*** Begin section ***

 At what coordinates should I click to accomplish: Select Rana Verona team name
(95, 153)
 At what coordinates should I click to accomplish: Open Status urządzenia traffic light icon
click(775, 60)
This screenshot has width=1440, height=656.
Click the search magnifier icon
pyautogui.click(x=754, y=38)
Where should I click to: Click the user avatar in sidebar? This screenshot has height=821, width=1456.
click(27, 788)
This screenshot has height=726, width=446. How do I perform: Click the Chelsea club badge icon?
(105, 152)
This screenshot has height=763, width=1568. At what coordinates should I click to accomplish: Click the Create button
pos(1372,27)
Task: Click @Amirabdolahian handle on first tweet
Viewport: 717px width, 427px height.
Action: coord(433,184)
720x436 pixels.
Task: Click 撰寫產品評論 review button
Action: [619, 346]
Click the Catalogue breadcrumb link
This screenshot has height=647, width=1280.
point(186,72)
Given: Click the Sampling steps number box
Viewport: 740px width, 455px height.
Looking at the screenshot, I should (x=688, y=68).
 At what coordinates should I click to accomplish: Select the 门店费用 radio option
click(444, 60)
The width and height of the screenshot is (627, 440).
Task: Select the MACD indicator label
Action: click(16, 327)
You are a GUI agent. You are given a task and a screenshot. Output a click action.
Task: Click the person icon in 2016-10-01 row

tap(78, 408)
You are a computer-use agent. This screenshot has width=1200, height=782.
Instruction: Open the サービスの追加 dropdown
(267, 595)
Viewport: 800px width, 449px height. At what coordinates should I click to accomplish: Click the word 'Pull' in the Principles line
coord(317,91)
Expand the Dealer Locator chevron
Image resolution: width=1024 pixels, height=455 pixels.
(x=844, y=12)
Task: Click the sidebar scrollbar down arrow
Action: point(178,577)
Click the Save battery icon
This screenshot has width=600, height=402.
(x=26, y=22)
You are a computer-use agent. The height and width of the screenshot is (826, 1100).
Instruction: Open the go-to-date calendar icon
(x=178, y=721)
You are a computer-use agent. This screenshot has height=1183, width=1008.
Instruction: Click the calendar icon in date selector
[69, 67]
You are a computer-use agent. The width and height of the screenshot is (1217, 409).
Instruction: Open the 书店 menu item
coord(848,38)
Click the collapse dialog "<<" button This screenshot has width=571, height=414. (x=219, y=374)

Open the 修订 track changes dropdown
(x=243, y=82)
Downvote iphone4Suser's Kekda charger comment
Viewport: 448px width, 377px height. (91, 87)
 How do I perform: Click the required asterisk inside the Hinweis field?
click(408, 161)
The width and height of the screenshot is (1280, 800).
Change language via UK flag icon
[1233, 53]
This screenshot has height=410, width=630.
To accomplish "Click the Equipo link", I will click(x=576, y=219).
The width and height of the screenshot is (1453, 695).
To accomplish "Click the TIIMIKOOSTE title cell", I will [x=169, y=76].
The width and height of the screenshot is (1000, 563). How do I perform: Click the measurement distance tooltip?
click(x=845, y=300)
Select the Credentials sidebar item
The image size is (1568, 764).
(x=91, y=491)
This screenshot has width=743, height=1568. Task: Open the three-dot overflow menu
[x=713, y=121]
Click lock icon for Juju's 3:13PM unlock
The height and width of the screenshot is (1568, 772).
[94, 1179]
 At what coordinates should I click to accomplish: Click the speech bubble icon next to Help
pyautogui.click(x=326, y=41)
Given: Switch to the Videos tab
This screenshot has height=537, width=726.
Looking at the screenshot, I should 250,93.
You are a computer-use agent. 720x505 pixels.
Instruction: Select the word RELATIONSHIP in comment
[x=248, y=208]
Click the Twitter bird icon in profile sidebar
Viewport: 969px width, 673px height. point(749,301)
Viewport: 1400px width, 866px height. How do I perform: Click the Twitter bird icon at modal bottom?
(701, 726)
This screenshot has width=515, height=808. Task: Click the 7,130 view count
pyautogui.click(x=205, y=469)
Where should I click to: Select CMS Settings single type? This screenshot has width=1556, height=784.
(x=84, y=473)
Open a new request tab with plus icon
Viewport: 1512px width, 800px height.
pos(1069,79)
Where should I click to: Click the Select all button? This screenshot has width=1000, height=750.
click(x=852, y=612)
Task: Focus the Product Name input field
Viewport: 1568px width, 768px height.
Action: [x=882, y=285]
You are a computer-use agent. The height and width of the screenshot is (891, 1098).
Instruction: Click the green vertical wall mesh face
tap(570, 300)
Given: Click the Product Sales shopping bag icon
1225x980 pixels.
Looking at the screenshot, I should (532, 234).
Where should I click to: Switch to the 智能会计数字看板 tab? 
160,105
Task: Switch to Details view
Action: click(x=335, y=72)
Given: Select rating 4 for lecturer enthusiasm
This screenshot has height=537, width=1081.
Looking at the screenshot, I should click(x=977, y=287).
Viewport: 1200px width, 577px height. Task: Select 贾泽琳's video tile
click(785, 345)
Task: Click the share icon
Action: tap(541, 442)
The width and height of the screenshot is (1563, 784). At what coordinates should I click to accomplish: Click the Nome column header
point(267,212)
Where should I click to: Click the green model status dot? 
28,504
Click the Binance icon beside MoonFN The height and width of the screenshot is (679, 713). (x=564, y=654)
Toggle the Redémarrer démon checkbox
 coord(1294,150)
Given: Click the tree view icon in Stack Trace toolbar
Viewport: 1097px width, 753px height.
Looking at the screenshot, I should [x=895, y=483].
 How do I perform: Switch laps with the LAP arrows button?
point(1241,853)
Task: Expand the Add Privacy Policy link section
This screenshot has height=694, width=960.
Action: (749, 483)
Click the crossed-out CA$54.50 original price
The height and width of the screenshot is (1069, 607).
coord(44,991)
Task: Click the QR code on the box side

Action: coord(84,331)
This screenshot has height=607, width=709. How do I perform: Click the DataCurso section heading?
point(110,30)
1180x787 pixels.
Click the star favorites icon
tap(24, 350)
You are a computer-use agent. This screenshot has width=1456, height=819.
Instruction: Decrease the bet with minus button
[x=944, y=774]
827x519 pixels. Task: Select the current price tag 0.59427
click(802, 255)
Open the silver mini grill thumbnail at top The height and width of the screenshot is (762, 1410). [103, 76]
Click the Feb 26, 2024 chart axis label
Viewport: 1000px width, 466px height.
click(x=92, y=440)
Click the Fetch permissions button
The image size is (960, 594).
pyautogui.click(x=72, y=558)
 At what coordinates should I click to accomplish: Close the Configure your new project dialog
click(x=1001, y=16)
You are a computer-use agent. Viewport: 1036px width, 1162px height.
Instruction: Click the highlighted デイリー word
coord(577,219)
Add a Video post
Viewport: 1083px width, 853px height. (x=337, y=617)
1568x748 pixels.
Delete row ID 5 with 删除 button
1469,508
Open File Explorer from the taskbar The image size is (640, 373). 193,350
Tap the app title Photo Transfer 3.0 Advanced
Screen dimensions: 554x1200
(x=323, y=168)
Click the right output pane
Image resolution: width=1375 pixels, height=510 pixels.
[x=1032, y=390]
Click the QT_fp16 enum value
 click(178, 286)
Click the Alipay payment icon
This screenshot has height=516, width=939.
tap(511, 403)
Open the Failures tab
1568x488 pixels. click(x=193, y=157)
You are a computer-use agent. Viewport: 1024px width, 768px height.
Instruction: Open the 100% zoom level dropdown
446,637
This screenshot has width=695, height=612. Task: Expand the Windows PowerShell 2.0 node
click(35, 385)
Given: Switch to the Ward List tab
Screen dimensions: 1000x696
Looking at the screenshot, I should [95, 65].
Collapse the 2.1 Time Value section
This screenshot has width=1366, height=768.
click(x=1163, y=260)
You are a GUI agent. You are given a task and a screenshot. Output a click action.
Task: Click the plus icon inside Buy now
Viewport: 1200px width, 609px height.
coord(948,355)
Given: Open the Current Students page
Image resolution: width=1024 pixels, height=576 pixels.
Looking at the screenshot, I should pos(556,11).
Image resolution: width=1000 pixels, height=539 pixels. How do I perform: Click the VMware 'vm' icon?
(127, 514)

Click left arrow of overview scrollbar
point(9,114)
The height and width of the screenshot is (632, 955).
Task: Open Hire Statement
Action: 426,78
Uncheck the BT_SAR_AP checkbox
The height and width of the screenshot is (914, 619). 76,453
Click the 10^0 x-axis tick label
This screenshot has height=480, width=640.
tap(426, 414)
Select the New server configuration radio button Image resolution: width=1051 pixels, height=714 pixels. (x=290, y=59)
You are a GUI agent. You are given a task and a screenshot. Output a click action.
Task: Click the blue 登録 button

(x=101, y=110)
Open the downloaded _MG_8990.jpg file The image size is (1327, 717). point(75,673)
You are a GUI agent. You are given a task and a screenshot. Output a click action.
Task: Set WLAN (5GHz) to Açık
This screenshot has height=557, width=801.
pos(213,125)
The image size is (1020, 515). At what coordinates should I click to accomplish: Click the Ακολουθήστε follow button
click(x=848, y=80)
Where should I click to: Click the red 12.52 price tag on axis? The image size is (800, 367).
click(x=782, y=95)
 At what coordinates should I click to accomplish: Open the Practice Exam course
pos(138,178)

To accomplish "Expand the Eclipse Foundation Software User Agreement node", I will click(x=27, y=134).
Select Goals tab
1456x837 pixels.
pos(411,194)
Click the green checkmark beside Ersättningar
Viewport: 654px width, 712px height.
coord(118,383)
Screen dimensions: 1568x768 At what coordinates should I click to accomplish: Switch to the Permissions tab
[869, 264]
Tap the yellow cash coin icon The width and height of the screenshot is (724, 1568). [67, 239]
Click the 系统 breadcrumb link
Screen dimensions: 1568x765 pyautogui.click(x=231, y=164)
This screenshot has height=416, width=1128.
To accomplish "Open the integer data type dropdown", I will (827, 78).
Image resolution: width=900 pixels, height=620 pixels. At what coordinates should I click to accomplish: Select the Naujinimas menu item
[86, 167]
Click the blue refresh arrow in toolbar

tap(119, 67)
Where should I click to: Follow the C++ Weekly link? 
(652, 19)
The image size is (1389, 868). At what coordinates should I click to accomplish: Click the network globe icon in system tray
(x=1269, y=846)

*** End section ***

## ASSIGNMENT
Above are the records; print exactly the lines from the line with "Given: Click the Sampling steps number box" to the line with "is (826, 1100).", including both, and nothing else.

## RESULT OF THIS TASK
Given: Click the Sampling steps number box
Viewport: 740px width, 455px height.
Looking at the screenshot, I should (x=688, y=68).
 At what coordinates should I click to accomplish: Select the 门店费用 radio option
click(444, 60)
The width and height of the screenshot is (627, 440).
Task: Select the MACD indicator label
Action: click(16, 327)
You are a GUI agent. You are given a task and a screenshot. Output a click action.
Task: Click the person icon in 2016-10-01 row

tap(78, 408)
You are a computer-use agent. This screenshot has width=1200, height=782.
Instruction: Open the サービスの追加 dropdown
(267, 595)
Viewport: 800px width, 449px height. At what coordinates should I click to accomplish: Click the word 'Pull' in the Principles line
coord(317,91)
Expand the Dealer Locator chevron
Image resolution: width=1024 pixels, height=455 pixels.
(x=844, y=12)
Task: Click the sidebar scrollbar down arrow
Action: point(178,577)
Click the Save battery icon
This screenshot has width=600, height=402.
(x=26, y=22)
You are a computer-use agent. The height and width of the screenshot is (826, 1100).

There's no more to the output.